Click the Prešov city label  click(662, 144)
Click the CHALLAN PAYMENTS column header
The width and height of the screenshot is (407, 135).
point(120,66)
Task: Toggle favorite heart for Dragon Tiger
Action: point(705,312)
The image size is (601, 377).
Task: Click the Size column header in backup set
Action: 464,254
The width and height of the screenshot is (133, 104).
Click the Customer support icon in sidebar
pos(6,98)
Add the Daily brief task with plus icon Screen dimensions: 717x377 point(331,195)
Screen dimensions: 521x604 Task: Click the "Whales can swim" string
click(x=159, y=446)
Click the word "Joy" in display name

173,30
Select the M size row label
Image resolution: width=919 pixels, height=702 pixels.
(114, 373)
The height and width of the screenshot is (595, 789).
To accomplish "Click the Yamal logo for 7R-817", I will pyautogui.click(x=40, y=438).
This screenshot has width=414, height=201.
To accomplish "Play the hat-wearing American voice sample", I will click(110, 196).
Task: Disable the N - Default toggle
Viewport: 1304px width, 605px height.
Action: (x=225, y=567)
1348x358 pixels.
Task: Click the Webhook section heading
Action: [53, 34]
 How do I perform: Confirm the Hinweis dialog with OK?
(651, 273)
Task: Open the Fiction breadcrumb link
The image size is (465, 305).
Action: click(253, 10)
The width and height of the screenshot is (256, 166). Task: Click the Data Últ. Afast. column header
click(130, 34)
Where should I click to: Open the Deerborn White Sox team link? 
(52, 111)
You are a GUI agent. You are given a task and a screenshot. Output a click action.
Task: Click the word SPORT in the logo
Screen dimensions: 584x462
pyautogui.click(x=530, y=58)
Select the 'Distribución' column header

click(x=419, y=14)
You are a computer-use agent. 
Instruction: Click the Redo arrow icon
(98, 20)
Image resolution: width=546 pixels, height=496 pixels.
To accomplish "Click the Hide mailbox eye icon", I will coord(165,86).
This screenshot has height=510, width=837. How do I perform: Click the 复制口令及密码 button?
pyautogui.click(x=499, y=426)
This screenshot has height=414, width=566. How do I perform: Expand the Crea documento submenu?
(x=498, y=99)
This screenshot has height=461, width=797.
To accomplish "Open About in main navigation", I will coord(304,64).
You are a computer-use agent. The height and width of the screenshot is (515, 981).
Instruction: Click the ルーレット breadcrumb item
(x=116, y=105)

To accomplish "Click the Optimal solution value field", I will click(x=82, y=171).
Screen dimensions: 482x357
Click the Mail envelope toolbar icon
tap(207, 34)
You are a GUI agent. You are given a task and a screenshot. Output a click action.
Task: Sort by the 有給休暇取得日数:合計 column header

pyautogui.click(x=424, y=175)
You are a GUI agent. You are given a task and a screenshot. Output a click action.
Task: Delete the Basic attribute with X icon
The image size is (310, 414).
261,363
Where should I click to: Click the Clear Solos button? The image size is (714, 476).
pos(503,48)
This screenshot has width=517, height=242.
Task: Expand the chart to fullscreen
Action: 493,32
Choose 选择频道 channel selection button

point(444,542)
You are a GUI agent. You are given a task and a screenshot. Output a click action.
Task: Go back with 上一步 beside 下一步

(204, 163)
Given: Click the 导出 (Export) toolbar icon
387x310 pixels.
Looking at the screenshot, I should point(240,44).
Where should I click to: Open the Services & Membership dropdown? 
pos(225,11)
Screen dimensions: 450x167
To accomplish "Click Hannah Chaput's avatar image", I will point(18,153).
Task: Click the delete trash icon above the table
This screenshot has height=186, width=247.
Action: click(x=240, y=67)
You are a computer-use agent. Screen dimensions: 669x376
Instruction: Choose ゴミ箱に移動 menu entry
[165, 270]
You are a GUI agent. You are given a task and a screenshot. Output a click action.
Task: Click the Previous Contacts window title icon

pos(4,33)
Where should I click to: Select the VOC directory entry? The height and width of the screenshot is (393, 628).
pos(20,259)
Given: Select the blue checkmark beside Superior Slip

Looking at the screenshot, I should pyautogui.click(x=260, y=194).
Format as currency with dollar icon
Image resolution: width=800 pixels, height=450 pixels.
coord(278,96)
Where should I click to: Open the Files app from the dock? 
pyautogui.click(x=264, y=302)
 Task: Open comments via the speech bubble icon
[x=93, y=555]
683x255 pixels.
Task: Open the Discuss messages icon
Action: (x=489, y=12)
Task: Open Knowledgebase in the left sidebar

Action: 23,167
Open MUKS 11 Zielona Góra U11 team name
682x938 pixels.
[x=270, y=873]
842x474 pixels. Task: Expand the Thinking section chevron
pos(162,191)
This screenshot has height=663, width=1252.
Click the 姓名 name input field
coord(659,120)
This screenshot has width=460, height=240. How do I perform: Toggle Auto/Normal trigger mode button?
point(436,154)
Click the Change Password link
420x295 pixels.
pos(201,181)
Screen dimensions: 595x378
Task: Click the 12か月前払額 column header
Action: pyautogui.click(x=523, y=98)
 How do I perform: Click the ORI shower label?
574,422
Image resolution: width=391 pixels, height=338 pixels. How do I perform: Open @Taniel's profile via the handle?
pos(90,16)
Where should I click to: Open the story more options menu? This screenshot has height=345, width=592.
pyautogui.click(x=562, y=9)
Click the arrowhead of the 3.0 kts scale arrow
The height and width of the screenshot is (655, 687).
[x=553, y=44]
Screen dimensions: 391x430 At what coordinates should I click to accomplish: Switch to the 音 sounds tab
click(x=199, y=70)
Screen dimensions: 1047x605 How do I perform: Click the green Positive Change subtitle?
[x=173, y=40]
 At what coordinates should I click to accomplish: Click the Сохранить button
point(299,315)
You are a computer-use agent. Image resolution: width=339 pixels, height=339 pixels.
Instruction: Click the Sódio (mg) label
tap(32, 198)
*****
◆ Task prompt
Return the whole listing, keeping every word as it is.

◆ Exercise answer
Click the Prešov city label  click(662, 144)
Click the CHALLAN PAYMENTS column header
The width and height of the screenshot is (407, 135).
point(120,66)
Task: Toggle favorite heart for Dragon Tiger
Action: point(705,312)
The image size is (601, 377).
Task: Click the Size column header in backup set
Action: 464,254
The width and height of the screenshot is (133, 104).
Click the Customer support icon in sidebar
pos(6,98)
Add the Daily brief task with plus icon Screen dimensions: 717x377 point(331,195)
Screen dimensions: 521x604 Task: Click the "Whales can swim" string
click(x=159, y=446)
Click the word "Joy" in display name

173,30
Select the M size row label
Image resolution: width=919 pixels, height=702 pixels.
(114, 373)
The height and width of the screenshot is (595, 789).
To accomplish "Click the Yamal logo for 7R-817", I will pyautogui.click(x=40, y=438).
This screenshot has width=414, height=201.
To accomplish "Play the hat-wearing American voice sample", I will click(110, 196).
Task: Disable the N - Default toggle
Viewport: 1304px width, 605px height.
Action: (x=225, y=567)
1348x358 pixels.
Task: Click the Webhook section heading
Action: [53, 34]
 How do I perform: Confirm the Hinweis dialog with OK?
(651, 273)
Task: Open the Fiction breadcrumb link
The image size is (465, 305).
Action: click(253, 10)
The width and height of the screenshot is (256, 166). Task: Click the Data Últ. Afast. column header
click(130, 34)
Where should I click to: Open the Deerborn White Sox team link? 
(52, 111)
You are a GUI agent. You are given a task and a screenshot. Output a click action.
Task: Click the word SPORT in the logo
Screen dimensions: 584x462
pyautogui.click(x=530, y=58)
Select the 'Distribución' column header

click(x=419, y=14)
You are a computer-use agent. 
Instruction: Click the Redo arrow icon
(98, 20)
Image resolution: width=546 pixels, height=496 pixels.
To accomplish "Click the Hide mailbox eye icon", I will coord(165,86).
This screenshot has height=510, width=837. How do I perform: Click the 复制口令及密码 button?
pyautogui.click(x=499, y=426)
This screenshot has height=414, width=566. How do I perform: Expand the Crea documento submenu?
(x=498, y=99)
This screenshot has height=461, width=797.
To accomplish "Open About in main navigation", I will coord(304,64).
You are a computer-use agent. The height and width of the screenshot is (515, 981).
Instruction: Click the ルーレット breadcrumb item
(x=116, y=105)

To accomplish "Click the Optimal solution value field", I will click(x=82, y=171).
Screen dimensions: 482x357
Click the Mail envelope toolbar icon
tap(207, 34)
You are a GUI agent. You are given a task and a screenshot. Output a click action.
Task: Sort by the 有給休暇取得日数:合計 column header

pyautogui.click(x=424, y=175)
You are a GUI agent. You are given a task and a screenshot. Output a click action.
Task: Delete the Basic attribute with X icon
The image size is (310, 414).
261,363
Where should I click to: Click the Clear Solos button? The image size is (714, 476).
pos(503,48)
This screenshot has width=517, height=242.
Task: Expand the chart to fullscreen
Action: 493,32
Choose 选择频道 channel selection button

point(444,542)
You are a GUI agent. You are given a task and a screenshot. Output a click action.
Task: Go back with 上一步 beside 下一步

(204, 163)
Given: Click the 导出 (Export) toolbar icon
387x310 pixels.
Looking at the screenshot, I should point(240,44).
Where should I click to: Open the Services & Membership dropdown? 
pos(225,11)
Screen dimensions: 450x167
To accomplish "Click Hannah Chaput's avatar image", I will point(18,153).
Task: Click the delete trash icon above the table
This screenshot has height=186, width=247.
Action: click(x=240, y=67)
You are a computer-use agent. Screen dimensions: 669x376
Instruction: Choose ゴミ箱に移動 menu entry
[165, 270]
You are a GUI agent. You are given a task and a screenshot. Output a click action.
Task: Click the Previous Contacts window title icon

pos(4,33)
Where should I click to: Select the VOC directory entry? The height and width of the screenshot is (393, 628).
pos(20,259)
Given: Select the blue checkmark beside Superior Slip

Looking at the screenshot, I should pyautogui.click(x=260, y=194).
Format as currency with dollar icon
Image resolution: width=800 pixels, height=450 pixels.
coord(278,96)
Where should I click to: Open the Files app from the dock? 
pyautogui.click(x=264, y=302)
 Task: Open comments via the speech bubble icon
[x=93, y=555]
683x255 pixels.
Task: Open the Discuss messages icon
Action: (x=489, y=12)
Task: Open Knowledgebase in the left sidebar

Action: 23,167
Open MUKS 11 Zielona Góra U11 team name
682x938 pixels.
[x=270, y=873]
842x474 pixels. Task: Expand the Thinking section chevron
pos(162,191)
This screenshot has height=663, width=1252.
Click the 姓名 name input field
coord(659,120)
This screenshot has width=460, height=240. How do I perform: Toggle Auto/Normal trigger mode button?
point(436,154)
Click the Change Password link
420x295 pixels.
pos(201,181)
Screen dimensions: 595x378
Task: Click the 12か月前払額 column header
Action: pyautogui.click(x=523, y=98)
 How do I perform: Click the ORI shower label?
574,422
Image resolution: width=391 pixels, height=338 pixels. How do I perform: Open @Taniel's profile via the handle?
pos(90,16)
Where should I click to: Open the story more options menu? This screenshot has height=345, width=592.
pyautogui.click(x=562, y=9)
Click the arrowhead of the 3.0 kts scale arrow
The height and width of the screenshot is (655, 687).
[x=553, y=44]
Screen dimensions: 391x430 At what coordinates should I click to accomplish: Switch to the 音 sounds tab
click(x=199, y=70)
Screen dimensions: 1047x605 How do I perform: Click the green Positive Change subtitle?
[x=173, y=40]
 At what coordinates should I click to accomplish: Click the Сохранить button
point(299,315)
You are a computer-use agent. Image resolution: width=339 pixels, height=339 pixels.
Instruction: Click the Sódio (mg) label
tap(32, 198)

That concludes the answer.